→ Directions
The data should be transcribed in its entirety, word for word.

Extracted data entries
====================

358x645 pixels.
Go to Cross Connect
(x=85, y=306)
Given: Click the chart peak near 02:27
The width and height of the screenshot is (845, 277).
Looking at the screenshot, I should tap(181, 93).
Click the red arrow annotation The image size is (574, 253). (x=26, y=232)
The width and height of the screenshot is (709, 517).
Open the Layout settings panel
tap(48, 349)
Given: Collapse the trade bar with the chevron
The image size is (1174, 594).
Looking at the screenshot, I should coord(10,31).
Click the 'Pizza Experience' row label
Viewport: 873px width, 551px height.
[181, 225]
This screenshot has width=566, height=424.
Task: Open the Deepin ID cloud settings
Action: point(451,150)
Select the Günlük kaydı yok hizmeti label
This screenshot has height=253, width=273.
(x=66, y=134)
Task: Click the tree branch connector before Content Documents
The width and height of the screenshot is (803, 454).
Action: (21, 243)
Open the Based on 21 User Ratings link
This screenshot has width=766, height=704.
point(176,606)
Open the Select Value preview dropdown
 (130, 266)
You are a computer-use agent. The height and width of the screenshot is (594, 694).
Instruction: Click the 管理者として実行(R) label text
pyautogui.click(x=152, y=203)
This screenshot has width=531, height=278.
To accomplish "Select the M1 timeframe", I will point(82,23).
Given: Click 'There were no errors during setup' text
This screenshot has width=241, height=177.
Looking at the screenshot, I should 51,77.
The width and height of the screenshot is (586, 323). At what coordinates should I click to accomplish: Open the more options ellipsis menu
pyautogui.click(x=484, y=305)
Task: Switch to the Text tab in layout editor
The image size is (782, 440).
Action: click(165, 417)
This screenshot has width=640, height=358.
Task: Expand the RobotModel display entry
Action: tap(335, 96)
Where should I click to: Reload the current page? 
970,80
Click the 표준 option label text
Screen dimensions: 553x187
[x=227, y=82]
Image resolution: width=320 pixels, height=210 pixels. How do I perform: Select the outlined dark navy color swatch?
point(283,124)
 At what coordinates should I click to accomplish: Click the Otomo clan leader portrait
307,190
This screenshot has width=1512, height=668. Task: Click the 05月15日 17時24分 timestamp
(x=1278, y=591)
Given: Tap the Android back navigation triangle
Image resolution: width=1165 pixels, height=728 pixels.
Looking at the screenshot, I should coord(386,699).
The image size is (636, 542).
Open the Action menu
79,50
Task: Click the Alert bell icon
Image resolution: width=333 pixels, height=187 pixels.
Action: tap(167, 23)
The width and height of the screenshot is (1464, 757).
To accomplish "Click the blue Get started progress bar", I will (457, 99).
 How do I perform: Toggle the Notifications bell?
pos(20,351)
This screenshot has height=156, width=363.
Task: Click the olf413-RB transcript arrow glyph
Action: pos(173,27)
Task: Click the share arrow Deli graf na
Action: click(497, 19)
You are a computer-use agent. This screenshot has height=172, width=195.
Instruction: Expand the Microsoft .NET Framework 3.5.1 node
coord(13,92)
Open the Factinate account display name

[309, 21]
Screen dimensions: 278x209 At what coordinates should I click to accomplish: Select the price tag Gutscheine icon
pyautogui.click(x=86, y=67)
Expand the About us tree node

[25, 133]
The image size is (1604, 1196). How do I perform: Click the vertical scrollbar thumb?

====================

→ Finished exercise
358x645 pixels.
Go to Cross Connect
(x=85, y=306)
Given: Click the chart peak near 02:27
The width and height of the screenshot is (845, 277).
Looking at the screenshot, I should tap(181, 93).
Click the red arrow annotation The image size is (574, 253). (x=26, y=232)
The width and height of the screenshot is (709, 517).
Open the Layout settings panel
tap(48, 349)
Given: Collapse the trade bar with the chevron
The image size is (1174, 594).
Looking at the screenshot, I should coord(10,31).
Click the 'Pizza Experience' row label
Viewport: 873px width, 551px height.
[181, 225]
This screenshot has width=566, height=424.
Task: Open the Deepin ID cloud settings
Action: point(451,150)
Select the Günlük kaydı yok hizmeti label
This screenshot has height=253, width=273.
(x=66, y=134)
Task: Click the tree branch connector before Content Documents
The width and height of the screenshot is (803, 454).
Action: (21, 243)
Open the Based on 21 User Ratings link
This screenshot has width=766, height=704.
point(176,606)
Open the Select Value preview dropdown
 (130, 266)
You are a computer-use agent. The height and width of the screenshot is (594, 694).
Instruction: Click the 管理者として実行(R) label text
pyautogui.click(x=152, y=203)
This screenshot has width=531, height=278.
To accomplish "Select the M1 timeframe", I will point(82,23).
Given: Click 'There were no errors during setup' text
This screenshot has width=241, height=177.
Looking at the screenshot, I should 51,77.
The width and height of the screenshot is (586, 323). At what coordinates should I click to accomplish: Open the more options ellipsis menu
pyautogui.click(x=484, y=305)
Task: Switch to the Text tab in layout editor
The image size is (782, 440).
Action: click(165, 417)
This screenshot has width=640, height=358.
Task: Expand the RobotModel display entry
Action: tap(335, 96)
Where should I click to: Reload the current page? 
970,80
Click the 표준 option label text
Screen dimensions: 553x187
[x=227, y=82]
Image resolution: width=320 pixels, height=210 pixels. How do I perform: Select the outlined dark navy color swatch?
point(283,124)
 At what coordinates should I click to accomplish: Click the Otomo clan leader portrait
307,190
This screenshot has width=1512, height=668. Task: Click the 05月15日 17時24分 timestamp
(x=1278, y=591)
Given: Tap the Android back navigation triangle
Image resolution: width=1165 pixels, height=728 pixels.
Looking at the screenshot, I should coord(386,699).
The image size is (636, 542).
Open the Action menu
79,50
Task: Click the Alert bell icon
Image resolution: width=333 pixels, height=187 pixels.
Action: tap(167, 23)
The width and height of the screenshot is (1464, 757).
To accomplish "Click the blue Get started progress bar", I will (457, 99).
 How do I perform: Toggle the Notifications bell?
pos(20,351)
This screenshot has height=156, width=363.
Task: Click the olf413-RB transcript arrow glyph
Action: pos(173,27)
Task: Click the share arrow Deli graf na
Action: click(497, 19)
You are a computer-use agent. This screenshot has height=172, width=195.
Instruction: Expand the Microsoft .NET Framework 3.5.1 node
coord(13,92)
Open the Factinate account display name

[309, 21]
Screen dimensions: 278x209 At what coordinates should I click to accomplish: Select the price tag Gutscheine icon
pyautogui.click(x=86, y=67)
Expand the About us tree node

[25, 133]
The image size is (1604, 1196). How do I perform: Click the vertical scrollbar thumb?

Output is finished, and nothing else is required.